The single most important factor in investing in new technology companies is figuring out which are the smart risks to take and then eliminating the companies with poor risks. And developing a clear filter for that is super-important. So I found the law school training to be incredibly useful. But I also found that having my own sense of ambition and not limiting myself — thinking bigger — helped propel me to bigger outcomes.

Lawyers are core to successful company-building. The entrepreneurial journey is a bit like building a railroad. You're just laying track and you're hoping that you don't hit a bend in the road and you can keep laying the track. But the best lawyers in the world would say, “You're going to hit a bend in the road,” and can articulate it in a way that doesn't cause friction. Being able to articulate those things in the nicest possible way is a useful skill among the successful lawyers out here.

I'm a huge believer in the whole EQ thing. High IQ is great, but without people skills, it does not mean much. My personal strength is more on the EQ side. That's what helps me to be able to read a room. If you have those skills, it is a great building block for success.

In terms of assessing a company’s chance of success, and this is my personal opinion, the things that matter most for the early investor are the founder and the go-to-market strategy. Getting over-worried about whether a segment is too big or too small is the wrong thing early on. The question is: Can the early, small, entry market become that much bigger? And if you have a great founder who understands how to get a product into the hands of customers in a certain space, worrying about everything else, at the early stage, is too much worry. So I try to focus on what I think is most important.

I like technical founders who understand their first set of customers. That's where value gets created. Another huge risk early on is whether the founders know each other and like each other. One of the problems in young teams is the founders really don't know each other. And then what will you have what we call founder drama, where there is huge conflict between the founders learning to work together. And that is one of the most debilitating things to start-up companies on the planet.

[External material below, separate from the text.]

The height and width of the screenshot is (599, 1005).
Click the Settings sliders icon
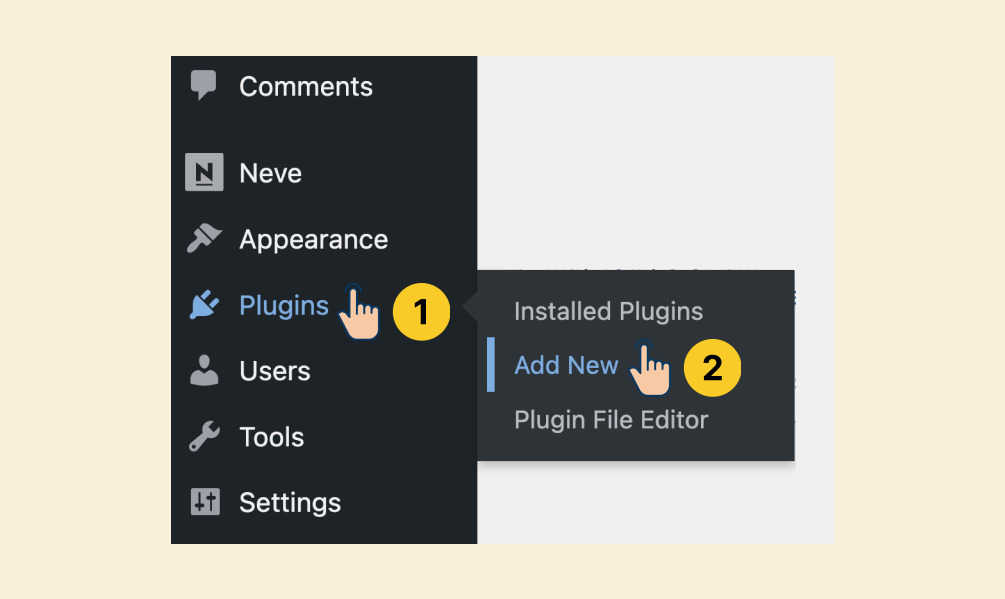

Another reason companies fail, apart from founder drama, has been incredibly smart founders who could not find customers. So figuring out, “Is your founder able to sell? Do they understand where their first customer is going to come from? How does it work?” Engineering, particularly, produces a lot of introverts. So do you have someone who is willing to spend time with customers and who will learn how the sales process works?

And if I find a technical founder who can sell, that's where you have to basically back up the Brinks truck. My regret in Zoom was, I knew that Eric was one of those type of founders. I mean, literally I'm writing the guy a check. I should've written it for double.

My advice to young lawyers: Be strategic about where you want to go. Every year sit down and say, “Is being at this law firm getting me closer to where I want to go or not? How can I use being here to get the skills I need for whatever's next?” You always need to understand what your long term career goal is and then figure out the tactics to get there.

Maintain your network of people. Listen as much as you talk. And always ask open-ended questions about people's career strategy. I was always strategic. I was always trying to say, “What do I want to do? And then how do I end up there?” At the law firm I looked around and said, “Okay, if I'm going to be a general counsel, how do I act? How do I learn from this? What do I need to take from this law firm to do that?” When I was at Cisco, I said, “If I'm going to be a VC at some point, who would I fund? Who would I hire? Who would I not fund? Who wouldn't I touch?” And I was always kind of thinking forward, always.

One thing I know for sure is you're going to have an incredible network coming out of Duke because the people I went to law school with are just incredible.